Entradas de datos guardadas

::::::

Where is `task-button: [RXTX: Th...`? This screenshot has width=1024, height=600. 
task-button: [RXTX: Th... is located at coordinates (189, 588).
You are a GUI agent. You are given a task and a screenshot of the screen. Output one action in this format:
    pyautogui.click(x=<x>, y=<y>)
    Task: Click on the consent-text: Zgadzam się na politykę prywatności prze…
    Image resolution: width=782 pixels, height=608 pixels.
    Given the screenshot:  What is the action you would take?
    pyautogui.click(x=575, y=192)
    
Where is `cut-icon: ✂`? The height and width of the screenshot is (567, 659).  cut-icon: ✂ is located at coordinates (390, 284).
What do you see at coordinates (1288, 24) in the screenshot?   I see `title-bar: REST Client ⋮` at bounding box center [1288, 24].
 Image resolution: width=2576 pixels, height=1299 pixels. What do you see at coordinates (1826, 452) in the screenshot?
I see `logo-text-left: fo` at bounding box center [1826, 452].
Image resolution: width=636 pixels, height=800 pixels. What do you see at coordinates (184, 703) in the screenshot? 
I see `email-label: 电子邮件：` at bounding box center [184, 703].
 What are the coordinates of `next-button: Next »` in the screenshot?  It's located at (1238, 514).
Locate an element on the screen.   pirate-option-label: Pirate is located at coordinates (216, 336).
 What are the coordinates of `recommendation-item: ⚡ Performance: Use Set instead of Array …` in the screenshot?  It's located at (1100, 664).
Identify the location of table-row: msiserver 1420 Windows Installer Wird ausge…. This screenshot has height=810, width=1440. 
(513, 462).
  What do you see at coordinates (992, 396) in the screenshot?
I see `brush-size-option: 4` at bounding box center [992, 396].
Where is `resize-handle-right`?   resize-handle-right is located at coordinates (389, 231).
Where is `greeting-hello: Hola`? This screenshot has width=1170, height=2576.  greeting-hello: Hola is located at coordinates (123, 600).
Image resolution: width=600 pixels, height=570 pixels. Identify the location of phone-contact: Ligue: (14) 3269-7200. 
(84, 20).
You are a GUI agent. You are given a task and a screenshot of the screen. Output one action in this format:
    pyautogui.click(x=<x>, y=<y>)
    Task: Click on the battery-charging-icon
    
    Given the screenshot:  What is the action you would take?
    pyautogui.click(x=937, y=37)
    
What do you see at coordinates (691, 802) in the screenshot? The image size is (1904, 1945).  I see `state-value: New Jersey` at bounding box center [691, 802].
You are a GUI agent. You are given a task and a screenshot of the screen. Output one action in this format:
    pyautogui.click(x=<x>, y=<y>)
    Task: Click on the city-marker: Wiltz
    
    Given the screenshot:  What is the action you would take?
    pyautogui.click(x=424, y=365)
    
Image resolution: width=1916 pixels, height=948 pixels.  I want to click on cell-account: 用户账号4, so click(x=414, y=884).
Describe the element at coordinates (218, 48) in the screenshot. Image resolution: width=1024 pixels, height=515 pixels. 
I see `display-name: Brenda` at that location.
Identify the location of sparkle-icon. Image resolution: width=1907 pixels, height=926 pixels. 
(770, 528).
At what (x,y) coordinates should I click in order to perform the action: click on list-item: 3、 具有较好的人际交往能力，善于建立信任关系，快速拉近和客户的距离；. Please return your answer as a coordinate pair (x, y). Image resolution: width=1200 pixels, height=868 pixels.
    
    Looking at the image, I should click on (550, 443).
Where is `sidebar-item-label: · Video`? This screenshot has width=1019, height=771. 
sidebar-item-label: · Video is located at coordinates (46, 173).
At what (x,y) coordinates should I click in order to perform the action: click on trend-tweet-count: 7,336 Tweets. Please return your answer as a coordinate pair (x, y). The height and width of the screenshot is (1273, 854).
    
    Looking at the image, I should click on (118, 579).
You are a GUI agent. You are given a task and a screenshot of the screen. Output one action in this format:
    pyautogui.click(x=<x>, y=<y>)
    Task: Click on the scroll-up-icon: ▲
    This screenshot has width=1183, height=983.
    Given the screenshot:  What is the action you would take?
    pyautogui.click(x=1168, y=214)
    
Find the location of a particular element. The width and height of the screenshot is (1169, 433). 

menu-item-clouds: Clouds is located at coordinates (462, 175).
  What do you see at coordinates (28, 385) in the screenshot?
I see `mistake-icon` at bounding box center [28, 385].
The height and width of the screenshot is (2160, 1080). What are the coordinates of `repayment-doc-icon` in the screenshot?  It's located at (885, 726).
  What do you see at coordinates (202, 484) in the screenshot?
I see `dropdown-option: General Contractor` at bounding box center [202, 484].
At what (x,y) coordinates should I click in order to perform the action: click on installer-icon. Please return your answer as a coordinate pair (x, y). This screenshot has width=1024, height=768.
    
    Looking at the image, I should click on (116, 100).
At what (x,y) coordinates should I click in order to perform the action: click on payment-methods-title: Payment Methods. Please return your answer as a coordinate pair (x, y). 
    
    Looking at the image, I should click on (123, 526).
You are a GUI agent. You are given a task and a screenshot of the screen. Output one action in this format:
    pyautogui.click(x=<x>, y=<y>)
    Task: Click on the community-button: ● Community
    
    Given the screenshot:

::::::

**Tarea:** Por favor, devuelve las líneas anteriores como una lista JSON de cadenas, con una cadena por cada línea y sin las líneas en blanco.

**Resultado:**
[
  "Where is `task-button: [RXTX: Th...`? This screenshot has width=1024, height=600. ",
  "task-button: [RXTX: Th... is located at coordinates (189, 588).",
  "You are a GUI agent. You are given a task and a screenshot of the screen. Output one action in this format:",
  "    pyautogui.click(x=<x>, y=<y>)",
  "    Task: Click on the consent-text: Zgadzam się na politykę prywatności prze…",
  "    Image resolution: width=782 pixels, height=608 pixels.",
  "    Given the screenshot:  What is the action you would take?",
  "    pyautogui.click(x=575, y=192)",
  "Where is `cut-icon: ✂`? The height and width of the screenshot is (567, 659).  cut-icon: ✂ is located at coordinates (390, 284).",
  "What do you see at coordinates (1288, 24) in the screenshot?   I see `title-bar: REST Client ⋮` at bounding box center [1288, 24].",
  " Image resolution: width=2576 pixels, height=1299 pixels. What do you see at coordinates (1826, 452) in the screenshot?",
  "I see `logo-text-left: fo` at bounding box center [1826, 452].",
  "Image resolution: width=636 pixels, height=800 pixels. What do you see at coordinates (184, 703) in the screenshot? ",
  "I see `email-label: 电子邮件：` at bounding box center [184, 703].",
  " What are the coordinates of `next-button: Next »` in the screenshot?  It's located at (1238, 514).",
  "Locate an element on the screen.   pirate-option-label: Pirate is located at coordinates (216, 336).",
  " What are the coordinates of `recommendation-item: ⚡ Performance: Use Set instead of Array …` in the screenshot?  It's located at (1100, 664).",
  "Identify the location of table-row: msiserver 1420 Windows Installer Wird ausge…. This screenshot has height=810, width=1440. ",
  "(513, 462).",
  "  What do you see at coordinates (992, 396) in the screenshot?",
  "I see `brush-size-option: 4` at bounding box center [992, 396].",
  "Where is `resize-handle-right`?   resize-handle-right is located at coordinates (389, 231).",
  "Where is `greeting-hello: Hola`? This screenshot has width=1170, height=2576.  greeting-hello: Hola is located at coordinates (123, 600).",
  "Image resolution: width=600 pixels, height=570 pixels. Identify the location of phone-contact: Ligue: (14) 3269-7200. ",
  "(84, 20).",
  "You are a GUI agent. You are given a task and a screenshot of the screen. Output one action in this format:",
  "    pyautogui.click(x=<x>, y=<y>)",
  "    Task: Click on the battery-charging-icon",
  "    Given the screenshot:  What is the action you would take?",
  "    pyautogui.click(x=937, y=37)",
  "What do you see at coordinates (691, 802) in the screenshot? The image size is (1904, 1945).  I see `state-value: New Jersey` at bounding box center [691, 802].",
  "You are a GUI agent. You are given a task and a screenshot of the screen. Output one action in this format:",
  "    pyautogui.click(x=<x>, y=<y>)",
  "    Task: Click on the city-marker: Wiltz",
  "    Given the screenshot:  What is the action you would take?",
  "    pyautogui.click(x=424, y=365)",
  "Image resolution: width=1916 pixels, height=948 pixels.  I want to click on cell-account: 用户账号4, so click(x=414, y=884).",
  "Describe the element at coordinates (218, 48) in the screenshot. Image resolution: width=1024 pixels, height=515 pixels. ",
  "I see `display-name: Brenda` at that location.",
  "Identify the location of sparkle-icon. Image resolution: width=1907 pixels, height=926 pixels. ",
  "(770, 528).",
  "At what (x,y) coordinates should I click in order to perform the action: click on list-item: 3、 具有较好的人际交往能力，善于建立信任关系，快速拉近和客户的距离；. Please return your answer as a coordinate pair (x, y). Image resolution: width=1200 pixels, height=868 pixels.",
  "    Looking at the image, I should click on (550, 443).",
  "Where is `sidebar-item-label: · Video`? This screenshot has width=1019, height=771. ",
  "sidebar-item-label: · Video is located at coordinates (46, 173).",
  "At what (x,y) coordinates should I click in order to perform the action: click on trend-tweet-count: 7,336 Tweets. Please return your answer as a coordinate pair (x, y). The height and width of the screenshot is (1273, 854).",
  "    Looking at the image, I should click on (118, 579).",
  "You are a GUI agent. You are given a task and a screenshot of the screen. Output one action in this format:",
  "    pyautogui.click(x=<x>, y=<y>)",
  "    Task: Click on the scroll-up-icon: ▲",
  "    This screenshot has width=1183, height=983.",
  "    Given the screenshot:  What is the action you would take?",
  "    pyautogui.click(x=1168, y=214)",
  "Find the location of a particular element. The width and height of the screenshot is (1169, 433). ",
  "menu-item-clouds: Clouds is located at coordinates (462, 175).",
  "  What do you see at coordinates (28, 385) in the screenshot?",
  "I see `mistake-icon` at bounding box center [28, 385].",
  "The height and width of the screenshot is (2160, 1080). What are the coordinates of `repayment-doc-icon` in the screenshot?  It's located at (885, 726).",
  "  What do you see at coordinates (202, 484) in the screenshot?",
  "I see `dropdown-option: General Contractor` at bounding box center [202, 484].",
  "At what (x,y) coordinates should I click in order to perform the action: click on installer-icon. Please return your answer as a coordinate pair (x, y). This screenshot has width=1024, height=768.",
  "    Looking at the image, I should click on (116, 100).",
  "At what (x,y) coordinates should I click in order to perform the action: click on payment-methods-title: Payment Methods. Please return your answer as a coordinate pair (x, y). ",
  "    Looking at the image, I should click on (123, 526).",
  "You are a GUI agent. You are given a task and a screenshot of the screen. Output one action in this format:",
  "    pyautogui.click(x=<x>, y=<y>)",
  "    Task: Click on the community-button: ● Community",
  "    Given the screenshot:"
]